Note the specific verbiage used by Piaget: while the Piaget Altiplano Chronograph is very thin, it doesn’t contain the thinnest chronograph movement in the world. Movements such as the caliber 1180 family by Blancpain (F. Piguet) are thinner. The distinction here is the flyback feature. Also, while the layout of the 883P at first glance appears to resemble a traditional 12-hour chronograph dial, it isn’t. The 883P is built based on Piaget’s existing 880P family of in-house made chronograph movements. These have 30 minute chronographs (counter at 3 o’clock), a running second’s indicator at 6 o’clock, and a GMT 24-hour hand in the subdial at 9 o’clock, used to indicate the time in a second time zone. Also, no date here, to detract from the elegantly clear face. This is actually the first time I’ve seen an Altiplano dial with more than two hands being symmetrical.
At SIHH 2014, Piaget released the Altiplano 38mm 900P, which is the thinnest mechanical watch in the world, at just 3.65mm thick. You can’t actually distinguish between the movement and the case in the Altiplano 38mm 900P because the movement plate is actually the case back of the watch. It isn’t likely that anyone is going to beat that record (anytime soon at least). Consumers have been increasingly interested in really thin watches, which is cool. My favorite ultra-thin Piaget is still the Piaget Altiplano 43 Automatic (hands-on) given its size and design. However, to some, “thin is the same as thin.” As I’ve said several times before, once you get too thin (say under 5mm), the watch case appears to be thinner than the strap! So basically, anything under 8 or 9mm thick is going to feel rather svelte on the wrist.
At 8.24mm thick, the Piaget Altiplano Chronograph is going to feel very nice on the wrist, but not like you are wearing a wafer that is too delicate. The minimalist Altiplano case has a modern, yet traditional aesthetic to it, and the design of the dial happens to flatter the Piaget logo rather well. Or, alternatively, perhaps the Piaget logo happens to flatter the dial – which might otherwise be too minimalist for some people’s tastes.
If you don’t know what a flyback chronograph is, the answer is very simple.
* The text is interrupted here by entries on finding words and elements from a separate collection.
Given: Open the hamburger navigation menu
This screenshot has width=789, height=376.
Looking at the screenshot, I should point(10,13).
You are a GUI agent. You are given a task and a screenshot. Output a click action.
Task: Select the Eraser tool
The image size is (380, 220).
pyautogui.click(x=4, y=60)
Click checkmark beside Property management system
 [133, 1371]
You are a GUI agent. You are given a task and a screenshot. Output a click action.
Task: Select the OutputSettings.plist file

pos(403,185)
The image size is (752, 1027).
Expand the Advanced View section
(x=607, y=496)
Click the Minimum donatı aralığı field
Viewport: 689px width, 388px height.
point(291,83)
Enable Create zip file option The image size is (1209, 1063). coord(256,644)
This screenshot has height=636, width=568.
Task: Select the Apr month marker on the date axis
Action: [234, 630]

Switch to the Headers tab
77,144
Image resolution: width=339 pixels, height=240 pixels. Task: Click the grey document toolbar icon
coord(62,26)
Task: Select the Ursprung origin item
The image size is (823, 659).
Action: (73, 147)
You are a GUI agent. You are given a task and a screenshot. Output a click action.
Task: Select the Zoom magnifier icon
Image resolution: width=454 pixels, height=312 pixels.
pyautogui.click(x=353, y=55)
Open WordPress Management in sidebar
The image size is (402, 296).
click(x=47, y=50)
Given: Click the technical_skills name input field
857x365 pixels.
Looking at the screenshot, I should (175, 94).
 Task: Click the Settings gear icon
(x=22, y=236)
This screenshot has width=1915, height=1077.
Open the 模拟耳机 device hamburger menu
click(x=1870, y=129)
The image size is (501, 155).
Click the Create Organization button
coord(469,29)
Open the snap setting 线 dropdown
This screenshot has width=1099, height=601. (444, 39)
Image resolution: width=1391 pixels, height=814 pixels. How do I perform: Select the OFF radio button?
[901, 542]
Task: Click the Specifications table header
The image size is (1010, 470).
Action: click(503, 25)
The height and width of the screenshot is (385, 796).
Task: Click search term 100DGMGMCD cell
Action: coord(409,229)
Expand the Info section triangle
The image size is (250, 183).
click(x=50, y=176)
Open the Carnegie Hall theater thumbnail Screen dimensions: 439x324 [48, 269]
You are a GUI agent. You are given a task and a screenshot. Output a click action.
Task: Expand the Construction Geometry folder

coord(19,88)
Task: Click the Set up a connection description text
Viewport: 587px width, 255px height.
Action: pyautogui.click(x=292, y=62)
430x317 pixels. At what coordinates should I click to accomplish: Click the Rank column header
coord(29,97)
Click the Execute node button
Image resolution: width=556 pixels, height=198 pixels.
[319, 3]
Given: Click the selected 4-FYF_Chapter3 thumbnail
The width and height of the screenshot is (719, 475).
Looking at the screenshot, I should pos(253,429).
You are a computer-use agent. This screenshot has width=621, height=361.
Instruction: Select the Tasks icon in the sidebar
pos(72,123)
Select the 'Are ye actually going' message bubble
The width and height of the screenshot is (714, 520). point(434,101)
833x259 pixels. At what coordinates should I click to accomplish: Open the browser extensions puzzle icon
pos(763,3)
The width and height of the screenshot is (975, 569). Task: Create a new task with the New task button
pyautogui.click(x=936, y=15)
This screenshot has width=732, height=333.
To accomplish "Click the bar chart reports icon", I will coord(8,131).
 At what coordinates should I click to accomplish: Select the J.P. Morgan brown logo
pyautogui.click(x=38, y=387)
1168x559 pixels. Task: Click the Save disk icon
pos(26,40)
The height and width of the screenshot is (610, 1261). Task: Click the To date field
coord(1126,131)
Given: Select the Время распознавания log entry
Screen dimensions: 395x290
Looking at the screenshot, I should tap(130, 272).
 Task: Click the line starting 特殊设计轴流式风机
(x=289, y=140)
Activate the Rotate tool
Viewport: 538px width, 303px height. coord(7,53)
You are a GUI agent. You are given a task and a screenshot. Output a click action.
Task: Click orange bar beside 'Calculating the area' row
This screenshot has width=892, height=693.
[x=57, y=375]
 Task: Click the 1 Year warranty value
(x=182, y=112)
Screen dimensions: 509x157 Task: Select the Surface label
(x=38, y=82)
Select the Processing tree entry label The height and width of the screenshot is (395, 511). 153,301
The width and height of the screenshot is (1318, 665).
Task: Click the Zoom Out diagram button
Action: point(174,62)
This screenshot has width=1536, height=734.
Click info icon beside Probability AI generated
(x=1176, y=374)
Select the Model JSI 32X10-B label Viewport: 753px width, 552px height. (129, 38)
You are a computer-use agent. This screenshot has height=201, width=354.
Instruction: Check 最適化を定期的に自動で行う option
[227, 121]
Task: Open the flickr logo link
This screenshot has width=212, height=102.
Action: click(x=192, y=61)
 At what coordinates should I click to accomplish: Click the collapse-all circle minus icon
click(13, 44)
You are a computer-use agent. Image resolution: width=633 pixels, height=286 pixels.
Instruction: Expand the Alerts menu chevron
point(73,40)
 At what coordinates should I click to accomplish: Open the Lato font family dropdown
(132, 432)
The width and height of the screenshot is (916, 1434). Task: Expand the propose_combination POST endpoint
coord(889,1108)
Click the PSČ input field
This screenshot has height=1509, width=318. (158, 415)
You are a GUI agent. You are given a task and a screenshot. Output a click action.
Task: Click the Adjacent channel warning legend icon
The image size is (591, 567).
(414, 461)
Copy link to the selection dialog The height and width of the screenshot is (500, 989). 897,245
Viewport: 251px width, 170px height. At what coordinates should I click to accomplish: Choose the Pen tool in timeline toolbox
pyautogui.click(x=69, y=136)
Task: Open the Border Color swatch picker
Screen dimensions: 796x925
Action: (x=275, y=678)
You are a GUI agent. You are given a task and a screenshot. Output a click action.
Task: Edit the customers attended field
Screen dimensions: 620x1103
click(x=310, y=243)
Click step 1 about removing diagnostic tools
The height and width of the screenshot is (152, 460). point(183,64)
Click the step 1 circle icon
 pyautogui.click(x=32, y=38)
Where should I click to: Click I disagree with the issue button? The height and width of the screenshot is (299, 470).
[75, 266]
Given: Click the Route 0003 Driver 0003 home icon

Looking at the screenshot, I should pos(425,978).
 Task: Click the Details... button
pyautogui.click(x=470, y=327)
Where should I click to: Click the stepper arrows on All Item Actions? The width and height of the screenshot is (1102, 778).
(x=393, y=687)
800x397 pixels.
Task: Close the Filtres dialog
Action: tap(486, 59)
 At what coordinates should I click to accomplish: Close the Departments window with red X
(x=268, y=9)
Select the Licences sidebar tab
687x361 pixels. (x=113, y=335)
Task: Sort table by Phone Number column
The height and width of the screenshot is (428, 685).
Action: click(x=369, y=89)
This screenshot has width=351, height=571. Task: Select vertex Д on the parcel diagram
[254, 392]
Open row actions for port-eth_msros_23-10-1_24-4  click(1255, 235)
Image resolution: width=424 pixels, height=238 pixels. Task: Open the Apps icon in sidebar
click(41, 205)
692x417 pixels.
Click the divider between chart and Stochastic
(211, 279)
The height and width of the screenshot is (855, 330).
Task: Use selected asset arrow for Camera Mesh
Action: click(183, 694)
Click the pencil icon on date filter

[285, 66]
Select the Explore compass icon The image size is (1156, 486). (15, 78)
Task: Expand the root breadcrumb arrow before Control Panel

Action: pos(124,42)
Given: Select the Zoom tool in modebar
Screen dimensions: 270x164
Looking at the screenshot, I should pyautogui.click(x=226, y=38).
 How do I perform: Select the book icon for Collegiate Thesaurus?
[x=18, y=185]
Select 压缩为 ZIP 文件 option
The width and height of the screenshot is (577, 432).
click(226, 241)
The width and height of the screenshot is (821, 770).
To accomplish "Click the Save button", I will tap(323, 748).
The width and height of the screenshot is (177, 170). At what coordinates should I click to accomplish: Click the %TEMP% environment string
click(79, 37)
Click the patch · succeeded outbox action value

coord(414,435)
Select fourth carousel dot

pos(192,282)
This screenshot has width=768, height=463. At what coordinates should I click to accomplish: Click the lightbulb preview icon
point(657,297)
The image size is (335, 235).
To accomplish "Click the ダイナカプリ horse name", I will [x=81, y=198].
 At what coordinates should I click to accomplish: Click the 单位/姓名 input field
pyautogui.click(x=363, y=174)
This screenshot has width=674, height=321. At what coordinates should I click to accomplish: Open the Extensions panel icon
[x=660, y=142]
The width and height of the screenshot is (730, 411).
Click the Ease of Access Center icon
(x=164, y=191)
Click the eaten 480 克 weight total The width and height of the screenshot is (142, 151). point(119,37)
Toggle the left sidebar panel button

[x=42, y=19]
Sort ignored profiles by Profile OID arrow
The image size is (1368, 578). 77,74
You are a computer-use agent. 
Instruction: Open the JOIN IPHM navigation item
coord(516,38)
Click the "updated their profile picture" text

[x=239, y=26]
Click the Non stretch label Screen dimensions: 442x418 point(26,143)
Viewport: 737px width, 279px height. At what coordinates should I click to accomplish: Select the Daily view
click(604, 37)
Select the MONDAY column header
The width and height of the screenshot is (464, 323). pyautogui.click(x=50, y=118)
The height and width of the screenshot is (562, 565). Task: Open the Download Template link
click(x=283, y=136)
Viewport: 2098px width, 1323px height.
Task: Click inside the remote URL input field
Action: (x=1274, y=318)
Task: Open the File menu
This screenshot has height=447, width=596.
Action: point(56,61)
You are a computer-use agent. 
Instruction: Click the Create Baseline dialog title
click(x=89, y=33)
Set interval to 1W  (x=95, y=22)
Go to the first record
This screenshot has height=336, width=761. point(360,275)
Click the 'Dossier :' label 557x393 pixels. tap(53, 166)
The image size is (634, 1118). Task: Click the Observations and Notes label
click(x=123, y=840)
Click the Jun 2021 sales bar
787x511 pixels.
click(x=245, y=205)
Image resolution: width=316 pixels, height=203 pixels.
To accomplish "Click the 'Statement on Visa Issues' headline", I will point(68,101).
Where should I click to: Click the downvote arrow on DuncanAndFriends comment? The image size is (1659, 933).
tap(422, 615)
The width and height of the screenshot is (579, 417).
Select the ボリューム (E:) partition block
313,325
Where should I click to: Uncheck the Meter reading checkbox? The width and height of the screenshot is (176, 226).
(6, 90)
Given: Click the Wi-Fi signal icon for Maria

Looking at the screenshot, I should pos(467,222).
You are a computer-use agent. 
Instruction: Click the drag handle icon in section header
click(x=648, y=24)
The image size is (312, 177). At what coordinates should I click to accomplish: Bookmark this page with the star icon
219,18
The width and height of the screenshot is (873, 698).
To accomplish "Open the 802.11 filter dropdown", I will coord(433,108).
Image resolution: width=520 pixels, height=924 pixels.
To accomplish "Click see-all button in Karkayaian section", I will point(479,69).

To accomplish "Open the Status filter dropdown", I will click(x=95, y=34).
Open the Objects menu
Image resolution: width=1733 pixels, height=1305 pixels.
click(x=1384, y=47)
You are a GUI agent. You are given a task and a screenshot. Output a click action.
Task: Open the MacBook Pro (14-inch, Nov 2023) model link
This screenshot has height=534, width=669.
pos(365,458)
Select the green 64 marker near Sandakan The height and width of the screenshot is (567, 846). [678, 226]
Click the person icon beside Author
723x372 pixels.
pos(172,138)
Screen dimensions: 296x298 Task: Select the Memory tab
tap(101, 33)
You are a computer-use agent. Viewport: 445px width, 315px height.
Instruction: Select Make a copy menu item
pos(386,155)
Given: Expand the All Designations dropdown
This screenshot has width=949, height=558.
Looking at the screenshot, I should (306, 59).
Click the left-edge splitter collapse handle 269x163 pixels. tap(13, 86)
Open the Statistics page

Whereas in a traditional chronograph, you need to first stop the running chronograph before resetting it, with a flyback chronograph you can hit the reset pusher while the chronograph is running to start it again. I have yet to be in a situation where this is necessary, but I’m not timing races or whatnot. All movements in the 880P movement family have a flyback complication, but the 883P sheds the automatic rotor, as it is manually wound, and about a millimeter of thickness in the process. The in-house made movement is comprised of a lean 240 parts, operating at 3Hz (21,600 bph), and has a power reserve of 50 hours.
Rare for an Altiplano is the exhibition caseback on the rear of the Piaget Altiplano Chronograph. The finishing is up to typical Piaget standards, and I look forward to experiencing this pricey beauty on my wrist. If I had to choose a chronograph dress watch, the Piaget Altiplano Chronograph would likely top the list right now.
For 2014, Piaget will produce two versions of the Piaget Altiplano Chronograph – both in 41mm wide cases. First is the 18k pink gold reference G0A40031 version (with a brown alligator strap and matching gold buckle). Second is the reference G0A40031 in 18k white gold that also adds a ring of 56 diamonds (about 1.8 carats) around the bezel of the watch.